» **WRITTEN PROBLEM**
List as a numbered list the entries between the lines containing "Decrease game volume" and "Looking at the screenshot, I should tap(185, 120).", inclusive, dropping any blank lines.

■ ■ ■ ■

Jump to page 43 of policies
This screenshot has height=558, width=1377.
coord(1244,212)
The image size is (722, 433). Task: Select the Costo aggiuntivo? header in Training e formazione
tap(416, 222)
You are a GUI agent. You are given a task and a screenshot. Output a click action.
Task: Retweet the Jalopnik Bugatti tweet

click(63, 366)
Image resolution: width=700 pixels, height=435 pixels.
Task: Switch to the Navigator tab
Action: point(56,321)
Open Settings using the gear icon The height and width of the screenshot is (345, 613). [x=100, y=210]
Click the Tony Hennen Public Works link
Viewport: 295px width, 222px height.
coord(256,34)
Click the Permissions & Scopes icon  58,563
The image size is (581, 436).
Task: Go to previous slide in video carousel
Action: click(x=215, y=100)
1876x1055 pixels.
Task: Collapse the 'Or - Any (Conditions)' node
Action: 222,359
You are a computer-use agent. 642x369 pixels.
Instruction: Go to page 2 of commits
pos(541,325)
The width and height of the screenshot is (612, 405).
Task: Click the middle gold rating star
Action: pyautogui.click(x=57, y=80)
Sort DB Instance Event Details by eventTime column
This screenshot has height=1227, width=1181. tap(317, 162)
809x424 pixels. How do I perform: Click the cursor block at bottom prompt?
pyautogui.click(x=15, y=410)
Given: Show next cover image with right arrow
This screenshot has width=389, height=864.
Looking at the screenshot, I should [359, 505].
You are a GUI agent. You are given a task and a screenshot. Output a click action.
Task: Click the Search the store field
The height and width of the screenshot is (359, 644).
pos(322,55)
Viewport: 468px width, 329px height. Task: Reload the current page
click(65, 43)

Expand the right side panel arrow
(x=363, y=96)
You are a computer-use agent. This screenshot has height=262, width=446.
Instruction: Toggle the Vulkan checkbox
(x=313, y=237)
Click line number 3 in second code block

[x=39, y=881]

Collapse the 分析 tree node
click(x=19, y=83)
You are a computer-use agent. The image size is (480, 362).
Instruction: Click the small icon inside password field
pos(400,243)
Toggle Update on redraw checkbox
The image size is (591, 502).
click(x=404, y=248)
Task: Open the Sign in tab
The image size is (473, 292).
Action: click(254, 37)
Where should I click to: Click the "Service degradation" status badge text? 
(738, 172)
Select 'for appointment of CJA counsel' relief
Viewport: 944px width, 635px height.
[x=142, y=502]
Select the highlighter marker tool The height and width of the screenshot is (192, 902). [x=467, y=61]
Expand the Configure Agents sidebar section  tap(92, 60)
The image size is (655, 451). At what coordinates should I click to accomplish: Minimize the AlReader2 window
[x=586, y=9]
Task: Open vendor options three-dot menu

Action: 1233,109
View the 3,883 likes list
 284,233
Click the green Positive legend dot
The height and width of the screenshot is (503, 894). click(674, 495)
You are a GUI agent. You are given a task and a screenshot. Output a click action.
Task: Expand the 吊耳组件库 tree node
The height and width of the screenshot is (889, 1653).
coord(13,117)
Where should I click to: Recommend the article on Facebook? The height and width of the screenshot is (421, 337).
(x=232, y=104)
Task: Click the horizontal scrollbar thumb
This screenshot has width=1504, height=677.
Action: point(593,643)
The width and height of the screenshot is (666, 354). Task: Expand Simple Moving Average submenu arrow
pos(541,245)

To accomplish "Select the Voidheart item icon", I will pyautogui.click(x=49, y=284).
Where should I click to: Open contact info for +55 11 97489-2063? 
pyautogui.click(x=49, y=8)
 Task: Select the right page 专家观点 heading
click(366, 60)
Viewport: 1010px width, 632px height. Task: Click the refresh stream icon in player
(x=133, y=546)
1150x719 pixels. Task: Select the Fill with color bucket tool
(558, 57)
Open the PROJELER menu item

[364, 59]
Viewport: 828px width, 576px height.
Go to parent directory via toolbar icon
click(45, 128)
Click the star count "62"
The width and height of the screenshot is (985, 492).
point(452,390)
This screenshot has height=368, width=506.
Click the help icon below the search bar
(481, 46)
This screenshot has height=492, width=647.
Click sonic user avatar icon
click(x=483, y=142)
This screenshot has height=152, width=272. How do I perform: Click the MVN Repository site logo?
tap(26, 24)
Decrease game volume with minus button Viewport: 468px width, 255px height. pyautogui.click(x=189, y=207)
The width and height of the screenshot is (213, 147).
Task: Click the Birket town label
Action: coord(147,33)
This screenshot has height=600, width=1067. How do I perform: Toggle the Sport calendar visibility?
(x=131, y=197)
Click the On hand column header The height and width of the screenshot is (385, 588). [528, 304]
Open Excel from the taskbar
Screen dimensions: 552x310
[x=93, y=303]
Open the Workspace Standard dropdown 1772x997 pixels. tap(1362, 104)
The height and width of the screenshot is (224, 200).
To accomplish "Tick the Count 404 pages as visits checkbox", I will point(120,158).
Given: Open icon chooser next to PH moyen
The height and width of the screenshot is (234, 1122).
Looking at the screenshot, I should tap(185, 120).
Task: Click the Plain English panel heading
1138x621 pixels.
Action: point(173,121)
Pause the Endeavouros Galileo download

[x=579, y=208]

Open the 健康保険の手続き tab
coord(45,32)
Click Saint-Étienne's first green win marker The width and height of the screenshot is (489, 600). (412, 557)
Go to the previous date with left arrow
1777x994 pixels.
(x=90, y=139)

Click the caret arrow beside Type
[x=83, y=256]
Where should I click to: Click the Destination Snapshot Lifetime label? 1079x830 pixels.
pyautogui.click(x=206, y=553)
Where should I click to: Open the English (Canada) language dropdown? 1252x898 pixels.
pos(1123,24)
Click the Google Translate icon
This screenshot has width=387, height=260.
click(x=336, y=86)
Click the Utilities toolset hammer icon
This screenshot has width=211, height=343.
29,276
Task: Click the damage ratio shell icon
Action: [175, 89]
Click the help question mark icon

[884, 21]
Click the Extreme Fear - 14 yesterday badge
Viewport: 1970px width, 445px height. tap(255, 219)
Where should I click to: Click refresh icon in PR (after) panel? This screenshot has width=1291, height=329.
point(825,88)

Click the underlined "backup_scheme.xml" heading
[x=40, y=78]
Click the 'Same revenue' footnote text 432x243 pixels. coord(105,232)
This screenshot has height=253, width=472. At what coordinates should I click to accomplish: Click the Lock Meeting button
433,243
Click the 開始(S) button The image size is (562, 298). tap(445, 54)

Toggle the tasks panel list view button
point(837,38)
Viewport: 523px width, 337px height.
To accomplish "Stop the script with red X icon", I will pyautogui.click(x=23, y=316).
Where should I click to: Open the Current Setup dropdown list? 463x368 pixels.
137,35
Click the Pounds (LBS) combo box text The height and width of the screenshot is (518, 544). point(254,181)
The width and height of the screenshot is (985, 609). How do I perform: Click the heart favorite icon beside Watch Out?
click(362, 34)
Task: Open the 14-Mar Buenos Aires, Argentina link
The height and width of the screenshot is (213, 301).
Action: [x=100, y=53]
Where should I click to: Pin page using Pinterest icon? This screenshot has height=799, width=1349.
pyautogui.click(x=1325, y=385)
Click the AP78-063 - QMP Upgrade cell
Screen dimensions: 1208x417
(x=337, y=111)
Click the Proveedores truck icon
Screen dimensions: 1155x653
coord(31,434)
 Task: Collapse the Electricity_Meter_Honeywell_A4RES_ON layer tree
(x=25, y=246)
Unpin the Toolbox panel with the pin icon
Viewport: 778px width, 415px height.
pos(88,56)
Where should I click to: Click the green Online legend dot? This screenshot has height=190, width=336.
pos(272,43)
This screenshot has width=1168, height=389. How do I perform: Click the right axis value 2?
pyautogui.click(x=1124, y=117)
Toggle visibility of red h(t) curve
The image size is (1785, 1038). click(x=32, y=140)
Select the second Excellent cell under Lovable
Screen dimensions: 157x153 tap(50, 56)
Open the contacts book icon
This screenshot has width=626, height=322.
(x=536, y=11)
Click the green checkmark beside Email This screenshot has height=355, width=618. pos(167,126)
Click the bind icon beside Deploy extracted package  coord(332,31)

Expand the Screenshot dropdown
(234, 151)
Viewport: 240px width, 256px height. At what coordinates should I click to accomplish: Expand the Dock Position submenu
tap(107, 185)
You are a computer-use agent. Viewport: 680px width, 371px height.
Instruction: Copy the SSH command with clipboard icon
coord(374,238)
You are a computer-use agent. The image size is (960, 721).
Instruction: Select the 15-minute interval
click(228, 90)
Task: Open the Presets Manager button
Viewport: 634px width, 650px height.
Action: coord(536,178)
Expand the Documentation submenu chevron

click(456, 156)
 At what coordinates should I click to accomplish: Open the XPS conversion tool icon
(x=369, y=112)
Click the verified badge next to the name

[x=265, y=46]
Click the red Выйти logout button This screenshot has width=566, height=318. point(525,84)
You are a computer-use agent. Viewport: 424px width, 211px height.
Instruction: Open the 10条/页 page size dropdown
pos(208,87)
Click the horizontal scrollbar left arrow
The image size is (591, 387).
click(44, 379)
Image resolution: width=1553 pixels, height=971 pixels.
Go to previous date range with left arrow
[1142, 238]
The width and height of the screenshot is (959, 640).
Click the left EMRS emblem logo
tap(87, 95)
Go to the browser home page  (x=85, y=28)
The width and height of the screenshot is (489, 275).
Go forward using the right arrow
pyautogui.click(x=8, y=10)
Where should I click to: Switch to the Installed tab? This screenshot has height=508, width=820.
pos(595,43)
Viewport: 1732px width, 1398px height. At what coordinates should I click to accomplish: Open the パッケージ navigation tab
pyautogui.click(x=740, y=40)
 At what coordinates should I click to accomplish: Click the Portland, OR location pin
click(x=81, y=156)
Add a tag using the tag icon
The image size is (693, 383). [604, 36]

■ ■ ■ ■

» **THE ANSWER**
1. Decrease game volume with minus button Viewport: 468px width, 255px height. pyautogui.click(x=189, y=207)
2. The width and height of the screenshot is (213, 147).
3. Task: Click the Birket town label
4. Action: coord(147,33)
5. This screenshot has height=600, width=1067. How do I perform: Toggle the Sport calendar visibility?
6. (x=131, y=197)
7. Click the On hand column header The height and width of the screenshot is (385, 588). [528, 304]
8. Open Excel from the taskbar
9. Screen dimensions: 552x310
10. [x=93, y=303]
11. Open the Workspace Standard dropdown 1772x997 pixels. tap(1362, 104)
12. The height and width of the screenshot is (224, 200).
13. To accomplish "Tick the Count 404 pages as visits checkbox", I will point(120,158).
14. Given: Open icon chooser next to PH moyen
15. The height and width of the screenshot is (234, 1122).
16. Looking at the screenshot, I should tap(185, 120).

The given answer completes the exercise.